Write out again only the lines that run from the start of the entries to the line containing "is (400, 866).", both included.

*Source data*.
+===+
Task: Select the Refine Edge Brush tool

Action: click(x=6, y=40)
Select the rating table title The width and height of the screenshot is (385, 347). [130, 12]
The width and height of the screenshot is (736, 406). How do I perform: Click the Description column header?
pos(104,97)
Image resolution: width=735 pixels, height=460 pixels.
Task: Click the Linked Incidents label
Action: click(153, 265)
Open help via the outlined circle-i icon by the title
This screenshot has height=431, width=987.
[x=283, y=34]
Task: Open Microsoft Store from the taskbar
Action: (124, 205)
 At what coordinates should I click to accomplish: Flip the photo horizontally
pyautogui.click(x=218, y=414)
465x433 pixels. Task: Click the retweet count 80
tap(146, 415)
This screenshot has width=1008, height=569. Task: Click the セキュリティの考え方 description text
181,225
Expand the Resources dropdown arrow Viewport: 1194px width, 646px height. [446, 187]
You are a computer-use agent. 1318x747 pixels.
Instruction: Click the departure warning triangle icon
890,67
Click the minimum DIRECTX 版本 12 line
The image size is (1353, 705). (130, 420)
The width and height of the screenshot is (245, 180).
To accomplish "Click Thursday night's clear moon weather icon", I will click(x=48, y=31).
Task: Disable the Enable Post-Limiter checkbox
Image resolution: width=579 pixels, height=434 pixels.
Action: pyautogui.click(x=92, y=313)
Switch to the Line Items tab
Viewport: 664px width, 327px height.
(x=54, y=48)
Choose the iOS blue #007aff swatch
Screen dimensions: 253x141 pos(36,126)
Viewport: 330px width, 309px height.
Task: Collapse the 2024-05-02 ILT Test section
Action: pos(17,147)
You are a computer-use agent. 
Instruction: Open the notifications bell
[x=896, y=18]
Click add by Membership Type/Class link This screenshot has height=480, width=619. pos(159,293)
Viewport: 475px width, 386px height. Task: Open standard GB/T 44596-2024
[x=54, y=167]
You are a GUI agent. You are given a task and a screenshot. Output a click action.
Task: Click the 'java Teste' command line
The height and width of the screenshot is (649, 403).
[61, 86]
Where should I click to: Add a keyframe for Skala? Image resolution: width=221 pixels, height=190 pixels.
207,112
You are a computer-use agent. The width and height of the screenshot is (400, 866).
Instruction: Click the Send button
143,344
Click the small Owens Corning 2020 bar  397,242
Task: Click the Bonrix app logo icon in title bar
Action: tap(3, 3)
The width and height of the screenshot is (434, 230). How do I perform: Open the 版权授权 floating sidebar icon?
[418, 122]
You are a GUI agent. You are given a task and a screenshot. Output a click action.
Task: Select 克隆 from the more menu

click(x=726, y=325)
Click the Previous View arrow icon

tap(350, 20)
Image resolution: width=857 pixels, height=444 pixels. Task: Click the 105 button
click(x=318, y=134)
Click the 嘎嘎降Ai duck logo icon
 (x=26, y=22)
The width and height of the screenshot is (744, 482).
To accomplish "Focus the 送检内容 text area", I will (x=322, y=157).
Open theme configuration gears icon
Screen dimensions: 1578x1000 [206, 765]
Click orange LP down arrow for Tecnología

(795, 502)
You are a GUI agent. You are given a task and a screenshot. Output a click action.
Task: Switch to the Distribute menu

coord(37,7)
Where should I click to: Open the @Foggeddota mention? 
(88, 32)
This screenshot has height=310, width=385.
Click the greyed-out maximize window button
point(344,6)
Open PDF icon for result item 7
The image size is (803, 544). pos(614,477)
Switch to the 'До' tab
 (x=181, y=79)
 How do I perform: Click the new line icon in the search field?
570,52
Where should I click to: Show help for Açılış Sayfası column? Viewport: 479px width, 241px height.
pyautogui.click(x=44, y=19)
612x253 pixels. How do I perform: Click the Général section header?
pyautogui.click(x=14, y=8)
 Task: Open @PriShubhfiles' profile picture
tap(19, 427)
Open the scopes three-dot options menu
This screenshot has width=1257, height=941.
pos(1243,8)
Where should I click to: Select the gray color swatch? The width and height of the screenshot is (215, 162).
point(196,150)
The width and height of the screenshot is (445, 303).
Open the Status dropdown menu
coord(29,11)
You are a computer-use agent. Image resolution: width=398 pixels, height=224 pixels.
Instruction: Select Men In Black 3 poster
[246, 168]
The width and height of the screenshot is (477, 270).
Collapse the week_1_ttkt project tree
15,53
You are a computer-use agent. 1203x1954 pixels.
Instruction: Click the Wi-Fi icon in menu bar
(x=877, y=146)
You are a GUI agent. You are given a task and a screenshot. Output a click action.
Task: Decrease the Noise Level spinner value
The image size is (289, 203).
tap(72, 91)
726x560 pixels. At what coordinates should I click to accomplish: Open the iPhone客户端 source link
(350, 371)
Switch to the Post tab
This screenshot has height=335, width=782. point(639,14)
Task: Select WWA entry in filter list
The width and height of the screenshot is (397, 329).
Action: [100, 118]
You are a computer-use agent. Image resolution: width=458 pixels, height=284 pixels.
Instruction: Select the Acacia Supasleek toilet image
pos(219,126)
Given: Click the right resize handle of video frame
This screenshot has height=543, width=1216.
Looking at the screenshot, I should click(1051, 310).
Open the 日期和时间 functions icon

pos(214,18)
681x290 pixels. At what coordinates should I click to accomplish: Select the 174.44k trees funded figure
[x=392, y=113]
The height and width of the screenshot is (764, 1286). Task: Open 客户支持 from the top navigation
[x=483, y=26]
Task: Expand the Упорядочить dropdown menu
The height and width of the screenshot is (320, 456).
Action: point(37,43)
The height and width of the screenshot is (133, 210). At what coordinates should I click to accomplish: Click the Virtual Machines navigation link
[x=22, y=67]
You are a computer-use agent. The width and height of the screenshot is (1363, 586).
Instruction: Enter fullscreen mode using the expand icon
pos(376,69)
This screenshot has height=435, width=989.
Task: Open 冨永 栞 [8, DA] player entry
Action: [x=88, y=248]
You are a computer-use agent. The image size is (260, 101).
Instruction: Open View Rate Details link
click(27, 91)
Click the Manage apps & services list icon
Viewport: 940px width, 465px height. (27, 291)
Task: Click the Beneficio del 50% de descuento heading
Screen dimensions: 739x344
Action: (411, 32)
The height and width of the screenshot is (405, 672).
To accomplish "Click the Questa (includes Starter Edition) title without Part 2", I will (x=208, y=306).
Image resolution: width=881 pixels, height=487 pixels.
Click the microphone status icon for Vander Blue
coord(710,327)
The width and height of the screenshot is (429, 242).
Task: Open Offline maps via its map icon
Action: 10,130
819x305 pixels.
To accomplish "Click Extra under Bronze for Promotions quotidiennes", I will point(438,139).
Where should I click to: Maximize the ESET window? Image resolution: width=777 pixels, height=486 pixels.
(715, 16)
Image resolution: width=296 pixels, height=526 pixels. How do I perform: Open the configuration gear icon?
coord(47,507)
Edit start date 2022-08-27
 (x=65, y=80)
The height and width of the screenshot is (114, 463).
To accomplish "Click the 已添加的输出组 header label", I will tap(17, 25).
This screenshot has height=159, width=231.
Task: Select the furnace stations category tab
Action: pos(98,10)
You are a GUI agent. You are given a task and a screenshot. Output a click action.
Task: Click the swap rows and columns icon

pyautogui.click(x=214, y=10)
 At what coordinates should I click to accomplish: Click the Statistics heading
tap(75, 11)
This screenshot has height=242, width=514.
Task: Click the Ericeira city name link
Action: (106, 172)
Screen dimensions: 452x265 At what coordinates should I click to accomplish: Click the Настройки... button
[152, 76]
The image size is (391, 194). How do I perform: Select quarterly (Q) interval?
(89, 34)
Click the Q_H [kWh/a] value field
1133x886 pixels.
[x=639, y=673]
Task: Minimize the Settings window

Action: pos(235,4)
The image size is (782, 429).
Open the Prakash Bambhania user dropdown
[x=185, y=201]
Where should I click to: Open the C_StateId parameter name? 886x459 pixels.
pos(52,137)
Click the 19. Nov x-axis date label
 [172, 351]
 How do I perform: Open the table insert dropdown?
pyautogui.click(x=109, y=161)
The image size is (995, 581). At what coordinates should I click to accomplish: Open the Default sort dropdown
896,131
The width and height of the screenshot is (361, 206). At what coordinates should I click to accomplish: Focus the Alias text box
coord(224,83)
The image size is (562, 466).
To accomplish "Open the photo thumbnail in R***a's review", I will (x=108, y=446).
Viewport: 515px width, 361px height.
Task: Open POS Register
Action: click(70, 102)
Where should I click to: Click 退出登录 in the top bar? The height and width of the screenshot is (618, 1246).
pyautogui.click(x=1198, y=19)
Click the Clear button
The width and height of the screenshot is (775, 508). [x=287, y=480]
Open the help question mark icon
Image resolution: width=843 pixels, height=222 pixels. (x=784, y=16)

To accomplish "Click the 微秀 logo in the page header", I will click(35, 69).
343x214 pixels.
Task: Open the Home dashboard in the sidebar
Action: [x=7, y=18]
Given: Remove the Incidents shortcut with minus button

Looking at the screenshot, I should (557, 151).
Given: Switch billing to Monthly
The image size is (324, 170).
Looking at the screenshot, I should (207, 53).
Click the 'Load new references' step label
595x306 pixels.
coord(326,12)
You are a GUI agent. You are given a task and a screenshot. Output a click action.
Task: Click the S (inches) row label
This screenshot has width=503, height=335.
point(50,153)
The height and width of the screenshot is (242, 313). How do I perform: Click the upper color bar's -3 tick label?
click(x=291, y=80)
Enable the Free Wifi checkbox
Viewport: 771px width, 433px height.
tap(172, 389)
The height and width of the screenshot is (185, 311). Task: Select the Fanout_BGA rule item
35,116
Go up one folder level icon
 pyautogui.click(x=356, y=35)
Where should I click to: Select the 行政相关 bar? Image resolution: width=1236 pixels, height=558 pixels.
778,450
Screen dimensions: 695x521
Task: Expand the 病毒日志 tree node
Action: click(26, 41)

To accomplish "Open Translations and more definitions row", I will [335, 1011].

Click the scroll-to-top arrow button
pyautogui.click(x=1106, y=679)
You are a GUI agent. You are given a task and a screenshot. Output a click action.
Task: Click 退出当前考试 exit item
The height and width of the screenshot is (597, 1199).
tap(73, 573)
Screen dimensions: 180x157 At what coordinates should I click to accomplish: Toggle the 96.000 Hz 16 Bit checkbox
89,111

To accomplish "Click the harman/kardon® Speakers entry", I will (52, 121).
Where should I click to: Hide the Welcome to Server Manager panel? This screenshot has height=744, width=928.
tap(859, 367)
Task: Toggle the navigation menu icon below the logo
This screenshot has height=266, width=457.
+===+
*Reply to the exercise*.
Task: Select the Refine Edge Brush tool

Action: click(x=6, y=40)
Select the rating table title The width and height of the screenshot is (385, 347). [130, 12]
The width and height of the screenshot is (736, 406). How do I perform: Click the Description column header?
pos(104,97)
Image resolution: width=735 pixels, height=460 pixels.
Task: Click the Linked Incidents label
Action: click(153, 265)
Open help via the outlined circle-i icon by the title
This screenshot has height=431, width=987.
[x=283, y=34]
Task: Open Microsoft Store from the taskbar
Action: (124, 205)
 At what coordinates should I click to accomplish: Flip the photo horizontally
pyautogui.click(x=218, y=414)
465x433 pixels. Task: Click the retweet count 80
tap(146, 415)
This screenshot has width=1008, height=569. Task: Click the セキュリティの考え方 description text
181,225
Expand the Resources dropdown arrow Viewport: 1194px width, 646px height. [446, 187]
You are a computer-use agent. 1318x747 pixels.
Instruction: Click the departure warning triangle icon
890,67
Click the minimum DIRECTX 版本 12 line
The image size is (1353, 705). (130, 420)
The width and height of the screenshot is (245, 180).
To accomplish "Click Thursday night's clear moon weather icon", I will click(x=48, y=31).
Task: Disable the Enable Post-Limiter checkbox
Image resolution: width=579 pixels, height=434 pixels.
Action: pyautogui.click(x=92, y=313)
Switch to the Line Items tab
Viewport: 664px width, 327px height.
(x=54, y=48)
Choose the iOS blue #007aff swatch
Screen dimensions: 253x141 pos(36,126)
Viewport: 330px width, 309px height.
Task: Collapse the 2024-05-02 ILT Test section
Action: pos(17,147)
You are a computer-use agent. 
Instruction: Open the notifications bell
[x=896, y=18]
Click add by Membership Type/Class link This screenshot has height=480, width=619. pos(159,293)
Viewport: 475px width, 386px height. Task: Open standard GB/T 44596-2024
[x=54, y=167]
You are a GUI agent. You are given a task and a screenshot. Output a click action.
Task: Click the 'java Teste' command line
The height and width of the screenshot is (649, 403).
[61, 86]
Where should I click to: Add a keyframe for Skala? Image resolution: width=221 pixels, height=190 pixels.
207,112
You are a computer-use agent. The width and height of the screenshot is (400, 866).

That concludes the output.